EXERCISE. Pick out every line below that contains the string "icon", and copy each of those lines in full. Matching is case-sensitive.
--- START OF MATERIAL SHOWN ---
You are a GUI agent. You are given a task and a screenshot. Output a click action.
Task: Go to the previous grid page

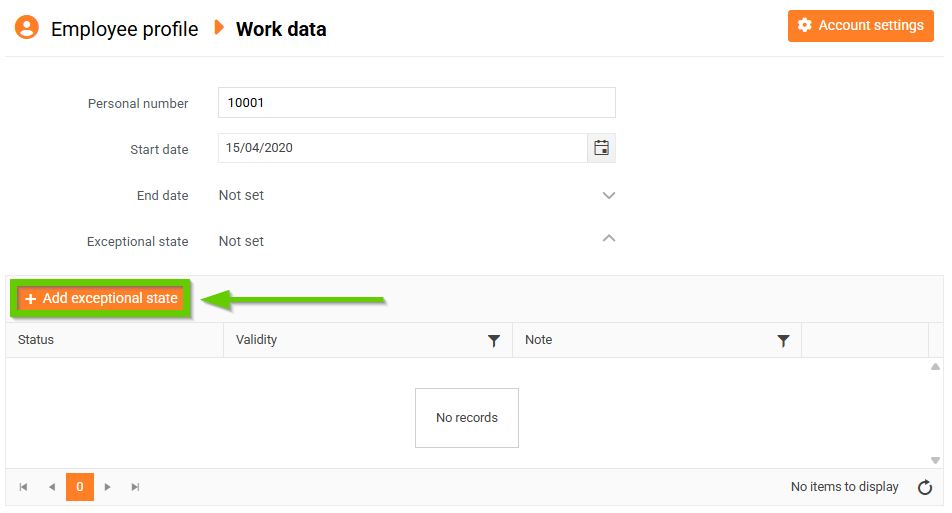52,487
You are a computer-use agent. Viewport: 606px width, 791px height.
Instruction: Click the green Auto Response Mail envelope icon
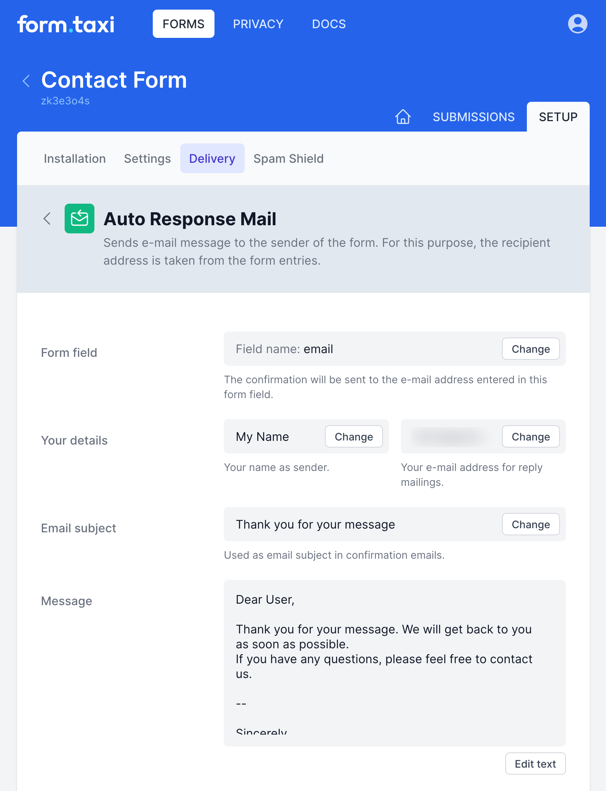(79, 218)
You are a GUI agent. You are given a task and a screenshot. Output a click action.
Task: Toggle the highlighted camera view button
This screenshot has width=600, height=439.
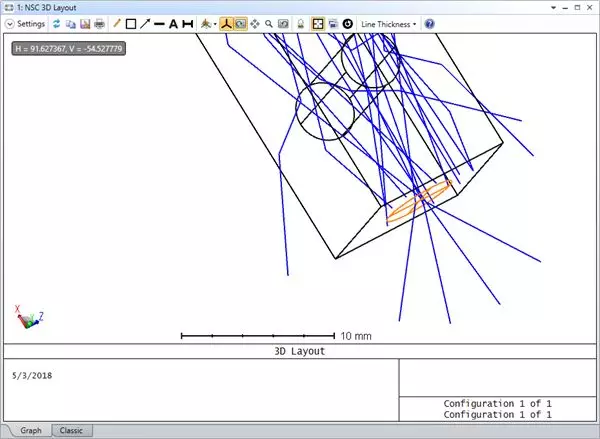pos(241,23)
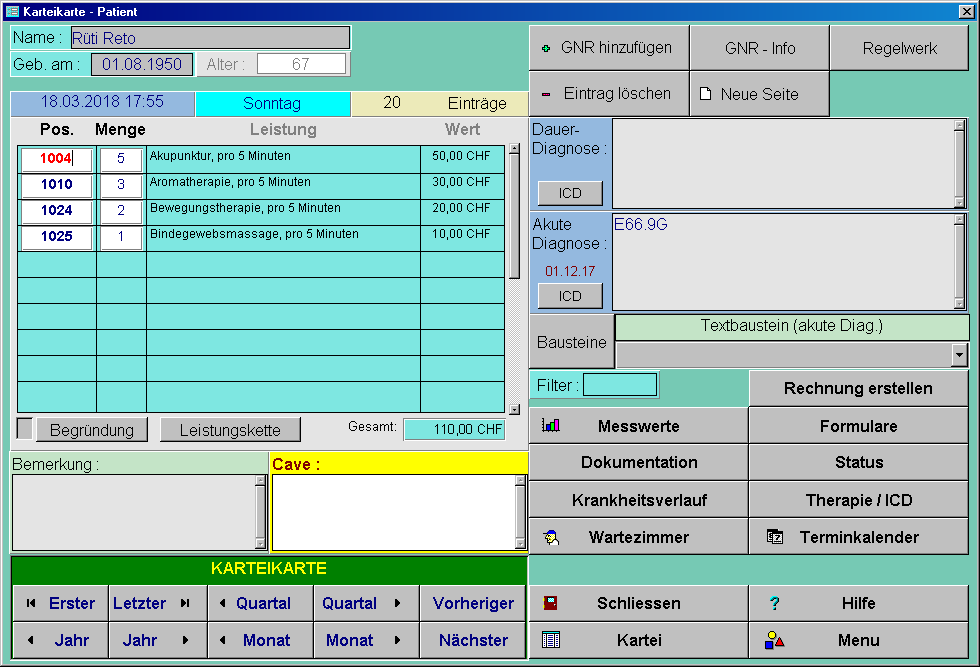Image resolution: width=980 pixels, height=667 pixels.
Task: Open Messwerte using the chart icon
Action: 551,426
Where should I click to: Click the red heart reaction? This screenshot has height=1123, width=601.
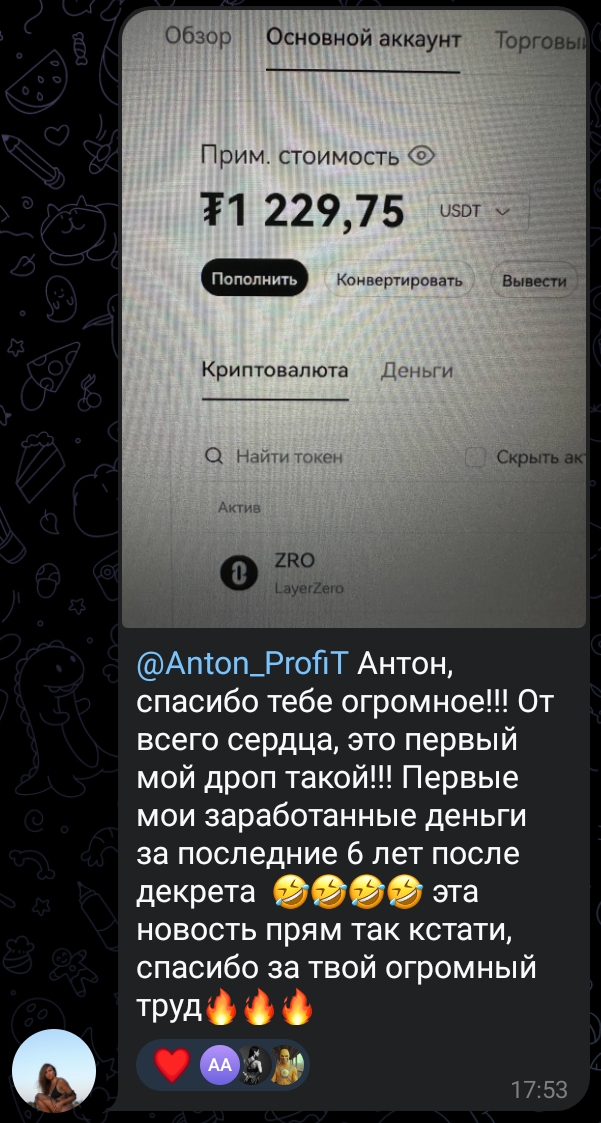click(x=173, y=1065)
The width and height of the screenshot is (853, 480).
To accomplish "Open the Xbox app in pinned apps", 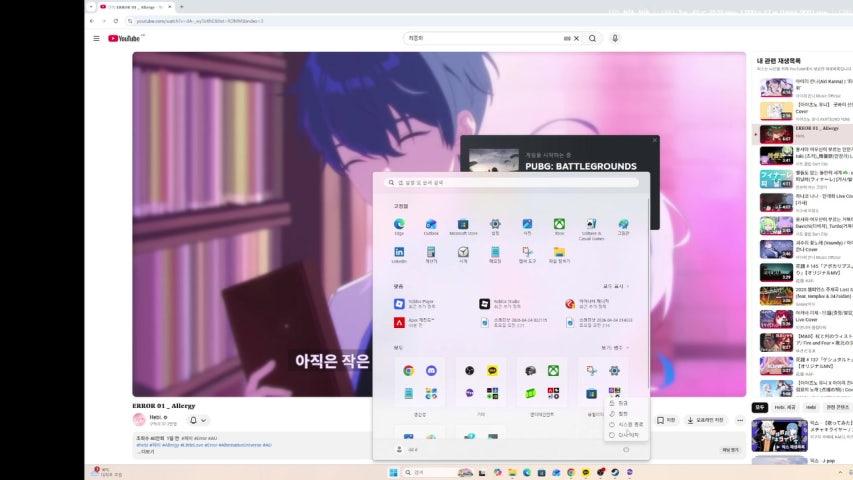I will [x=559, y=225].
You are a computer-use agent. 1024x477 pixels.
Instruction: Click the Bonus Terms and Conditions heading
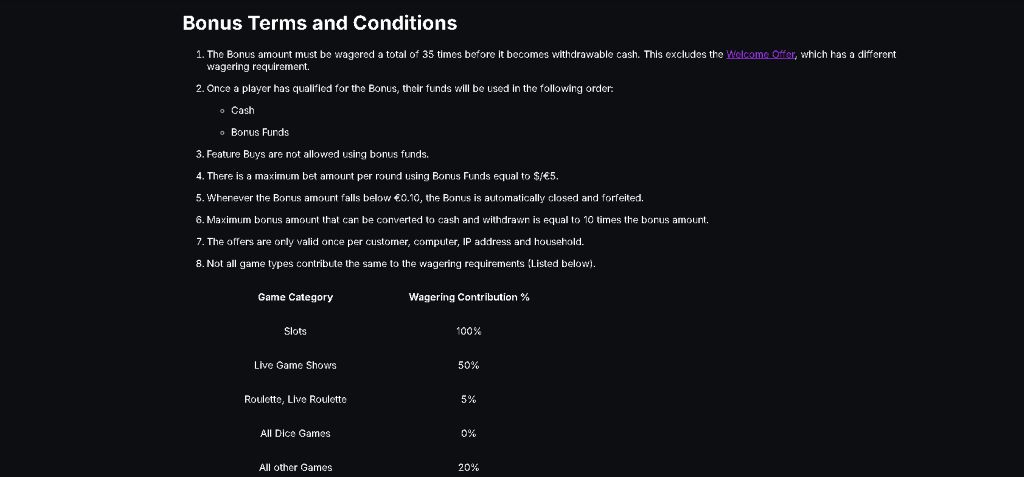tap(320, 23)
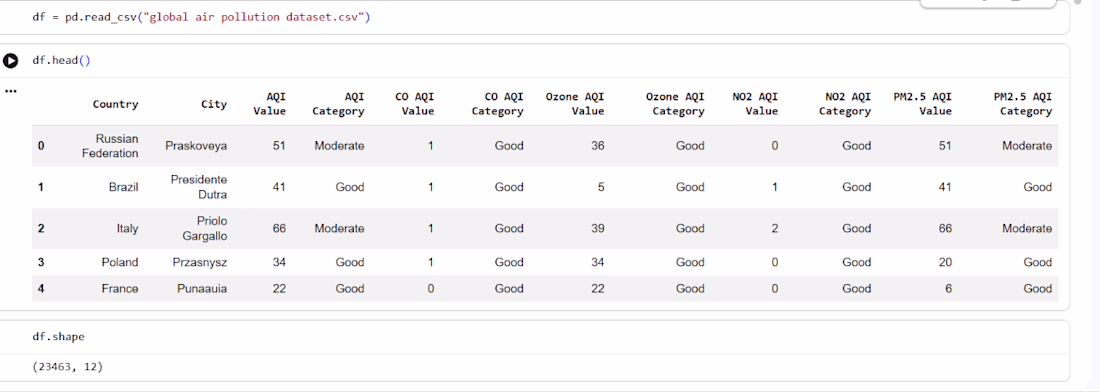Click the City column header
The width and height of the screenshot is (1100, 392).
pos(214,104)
--- END OF MATERIAL SHOWN ---
RESPONSE.
Instruction: Click the green Auto Response Mail envelope icon
Task: Open Messwerte using the chart icon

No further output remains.